# WHAT THE TASK REQUIRES
Set down, character for character, everything in the records below from the line holding "Task: Expand the 最も関連性の高い返信 sort dropdown" down to the line holding "Image resolution: width=750", and no other line.

# MATERIAL SHOWN
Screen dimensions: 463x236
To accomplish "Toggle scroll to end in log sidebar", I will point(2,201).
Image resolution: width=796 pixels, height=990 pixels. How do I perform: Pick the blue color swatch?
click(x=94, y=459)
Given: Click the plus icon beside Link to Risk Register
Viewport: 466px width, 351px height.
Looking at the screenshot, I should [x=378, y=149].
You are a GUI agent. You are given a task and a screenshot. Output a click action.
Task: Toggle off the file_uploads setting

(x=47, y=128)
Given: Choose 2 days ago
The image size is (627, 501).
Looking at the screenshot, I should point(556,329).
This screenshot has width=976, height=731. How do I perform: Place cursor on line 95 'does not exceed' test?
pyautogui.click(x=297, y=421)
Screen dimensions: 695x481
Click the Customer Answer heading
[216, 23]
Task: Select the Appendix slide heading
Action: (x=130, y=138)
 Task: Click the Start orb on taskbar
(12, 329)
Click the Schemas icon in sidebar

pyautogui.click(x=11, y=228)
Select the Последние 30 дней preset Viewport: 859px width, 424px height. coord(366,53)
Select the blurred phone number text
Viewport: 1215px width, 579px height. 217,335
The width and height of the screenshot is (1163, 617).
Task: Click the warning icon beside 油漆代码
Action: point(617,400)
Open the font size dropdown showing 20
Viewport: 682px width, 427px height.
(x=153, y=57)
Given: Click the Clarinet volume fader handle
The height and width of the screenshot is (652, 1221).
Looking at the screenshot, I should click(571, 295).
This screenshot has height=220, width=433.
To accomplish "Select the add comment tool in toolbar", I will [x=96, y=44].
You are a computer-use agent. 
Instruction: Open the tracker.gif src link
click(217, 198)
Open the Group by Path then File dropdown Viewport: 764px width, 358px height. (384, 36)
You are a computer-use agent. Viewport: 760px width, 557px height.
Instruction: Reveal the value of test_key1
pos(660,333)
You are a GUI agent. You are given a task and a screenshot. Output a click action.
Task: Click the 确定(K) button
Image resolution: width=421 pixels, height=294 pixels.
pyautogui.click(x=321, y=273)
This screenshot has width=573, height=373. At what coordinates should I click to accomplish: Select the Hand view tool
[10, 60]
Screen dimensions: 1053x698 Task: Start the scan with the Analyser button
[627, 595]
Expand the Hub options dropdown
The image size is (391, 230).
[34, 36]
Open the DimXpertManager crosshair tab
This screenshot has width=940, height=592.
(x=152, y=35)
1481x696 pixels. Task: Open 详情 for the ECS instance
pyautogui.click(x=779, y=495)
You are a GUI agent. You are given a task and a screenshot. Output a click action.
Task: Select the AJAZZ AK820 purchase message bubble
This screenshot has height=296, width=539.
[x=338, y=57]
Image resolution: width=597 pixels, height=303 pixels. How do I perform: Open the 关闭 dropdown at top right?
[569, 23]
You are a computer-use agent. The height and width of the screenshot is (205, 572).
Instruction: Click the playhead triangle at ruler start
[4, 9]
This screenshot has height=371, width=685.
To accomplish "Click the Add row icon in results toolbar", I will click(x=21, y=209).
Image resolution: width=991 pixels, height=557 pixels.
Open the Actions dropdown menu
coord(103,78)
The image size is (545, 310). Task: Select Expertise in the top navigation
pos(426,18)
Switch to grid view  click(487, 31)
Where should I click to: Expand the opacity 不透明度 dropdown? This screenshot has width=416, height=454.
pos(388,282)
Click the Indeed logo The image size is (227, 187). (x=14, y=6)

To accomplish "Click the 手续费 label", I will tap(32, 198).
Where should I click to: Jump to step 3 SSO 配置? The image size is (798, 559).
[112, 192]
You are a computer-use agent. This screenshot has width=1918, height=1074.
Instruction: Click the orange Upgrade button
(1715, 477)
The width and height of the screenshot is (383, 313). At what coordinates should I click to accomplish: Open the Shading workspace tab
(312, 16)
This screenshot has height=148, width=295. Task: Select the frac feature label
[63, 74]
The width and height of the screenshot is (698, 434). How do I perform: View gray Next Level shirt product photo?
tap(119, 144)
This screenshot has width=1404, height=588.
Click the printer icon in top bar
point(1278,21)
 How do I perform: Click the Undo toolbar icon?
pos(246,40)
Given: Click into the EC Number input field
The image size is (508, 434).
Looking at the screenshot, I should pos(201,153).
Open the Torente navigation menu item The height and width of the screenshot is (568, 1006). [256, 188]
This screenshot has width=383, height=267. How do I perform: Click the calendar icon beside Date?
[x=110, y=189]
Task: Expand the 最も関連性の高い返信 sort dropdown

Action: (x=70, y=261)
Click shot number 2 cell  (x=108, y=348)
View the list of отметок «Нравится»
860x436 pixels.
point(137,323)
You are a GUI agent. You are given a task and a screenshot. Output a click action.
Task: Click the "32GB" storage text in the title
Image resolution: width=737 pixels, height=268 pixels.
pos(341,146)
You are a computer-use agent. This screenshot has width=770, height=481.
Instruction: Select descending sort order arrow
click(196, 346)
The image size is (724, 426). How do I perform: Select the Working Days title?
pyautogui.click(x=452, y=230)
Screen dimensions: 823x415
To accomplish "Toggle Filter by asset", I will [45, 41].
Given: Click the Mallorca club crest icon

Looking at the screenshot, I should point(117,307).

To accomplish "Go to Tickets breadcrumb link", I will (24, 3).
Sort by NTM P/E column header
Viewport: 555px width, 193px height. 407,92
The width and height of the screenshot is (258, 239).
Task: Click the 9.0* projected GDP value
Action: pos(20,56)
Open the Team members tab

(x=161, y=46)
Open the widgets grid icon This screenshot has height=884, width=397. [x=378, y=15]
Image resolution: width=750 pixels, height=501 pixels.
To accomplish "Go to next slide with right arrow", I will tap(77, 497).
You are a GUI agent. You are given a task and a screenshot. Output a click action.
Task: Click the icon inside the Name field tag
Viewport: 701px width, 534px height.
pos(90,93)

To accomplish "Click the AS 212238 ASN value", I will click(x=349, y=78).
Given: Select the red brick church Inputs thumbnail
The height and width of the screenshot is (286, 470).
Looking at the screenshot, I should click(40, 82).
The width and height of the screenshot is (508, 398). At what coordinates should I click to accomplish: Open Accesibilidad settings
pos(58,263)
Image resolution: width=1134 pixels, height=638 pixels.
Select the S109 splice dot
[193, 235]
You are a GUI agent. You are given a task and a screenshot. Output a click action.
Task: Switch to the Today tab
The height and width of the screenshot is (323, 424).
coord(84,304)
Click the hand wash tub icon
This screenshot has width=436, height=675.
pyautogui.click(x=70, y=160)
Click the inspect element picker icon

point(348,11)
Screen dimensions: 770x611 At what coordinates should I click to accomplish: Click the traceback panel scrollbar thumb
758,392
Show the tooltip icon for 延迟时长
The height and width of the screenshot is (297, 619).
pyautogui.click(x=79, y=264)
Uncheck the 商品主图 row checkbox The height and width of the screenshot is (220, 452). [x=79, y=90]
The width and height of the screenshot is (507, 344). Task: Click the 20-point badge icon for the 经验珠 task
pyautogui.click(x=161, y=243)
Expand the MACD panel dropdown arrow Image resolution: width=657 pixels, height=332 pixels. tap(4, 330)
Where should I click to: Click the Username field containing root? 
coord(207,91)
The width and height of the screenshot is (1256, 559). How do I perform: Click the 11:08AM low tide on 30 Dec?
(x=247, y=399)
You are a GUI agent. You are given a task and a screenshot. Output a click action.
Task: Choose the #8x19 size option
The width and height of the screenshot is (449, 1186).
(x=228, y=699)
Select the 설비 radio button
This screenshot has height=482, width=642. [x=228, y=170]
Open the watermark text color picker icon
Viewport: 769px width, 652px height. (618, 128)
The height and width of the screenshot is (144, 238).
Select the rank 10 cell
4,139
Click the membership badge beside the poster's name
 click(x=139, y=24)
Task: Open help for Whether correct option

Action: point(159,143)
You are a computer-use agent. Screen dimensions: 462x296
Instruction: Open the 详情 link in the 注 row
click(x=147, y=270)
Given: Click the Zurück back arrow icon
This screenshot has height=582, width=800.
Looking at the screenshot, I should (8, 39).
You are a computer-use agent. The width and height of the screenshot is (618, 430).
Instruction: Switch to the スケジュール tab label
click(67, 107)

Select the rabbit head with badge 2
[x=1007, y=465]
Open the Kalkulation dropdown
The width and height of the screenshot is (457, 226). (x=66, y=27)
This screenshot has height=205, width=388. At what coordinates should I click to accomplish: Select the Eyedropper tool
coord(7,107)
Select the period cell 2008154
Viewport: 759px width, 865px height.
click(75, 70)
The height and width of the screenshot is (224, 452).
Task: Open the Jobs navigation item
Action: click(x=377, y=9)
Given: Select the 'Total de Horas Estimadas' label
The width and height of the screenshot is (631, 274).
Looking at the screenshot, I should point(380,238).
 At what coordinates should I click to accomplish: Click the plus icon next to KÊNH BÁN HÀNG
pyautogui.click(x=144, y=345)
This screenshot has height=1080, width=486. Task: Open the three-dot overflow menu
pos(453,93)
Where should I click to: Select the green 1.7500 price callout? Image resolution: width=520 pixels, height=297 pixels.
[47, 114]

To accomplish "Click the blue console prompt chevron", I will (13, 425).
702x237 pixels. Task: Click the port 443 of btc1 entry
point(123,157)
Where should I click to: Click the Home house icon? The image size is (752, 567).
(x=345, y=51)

# ANSWER TO THIS EXERCISE
Task: Expand the 最も関連性の高い返信 sort dropdown

Action: (x=70, y=261)
Click shot number 2 cell  (x=108, y=348)
View the list of отметок «Нравится»
860x436 pixels.
point(137,323)
You are a GUI agent. You are given a task and a screenshot. Output a click action.
Task: Click the "32GB" storage text in the title
Image resolution: width=737 pixels, height=268 pixels.
pos(341,146)
You are a computer-use agent. This screenshot has width=770, height=481.
Instruction: Select descending sort order arrow
click(196, 346)
The image size is (724, 426). How do I perform: Select the Working Days title?
pyautogui.click(x=452, y=230)
Screen dimensions: 823x415
To accomplish "Toggle Filter by asset", I will [45, 41].
Given: Click the Mallorca club crest icon

Looking at the screenshot, I should point(117,307).

To accomplish "Go to Tickets breadcrumb link", I will (24, 3).
Sort by NTM P/E column header
Viewport: 555px width, 193px height. 407,92
The width and height of the screenshot is (258, 239).
Task: Click the 9.0* projected GDP value
Action: pos(20,56)
Open the Team members tab

(x=161, y=46)
Open the widgets grid icon This screenshot has height=884, width=397. [x=378, y=15]
Image resolution: width=750 pixels, height=501 pixels.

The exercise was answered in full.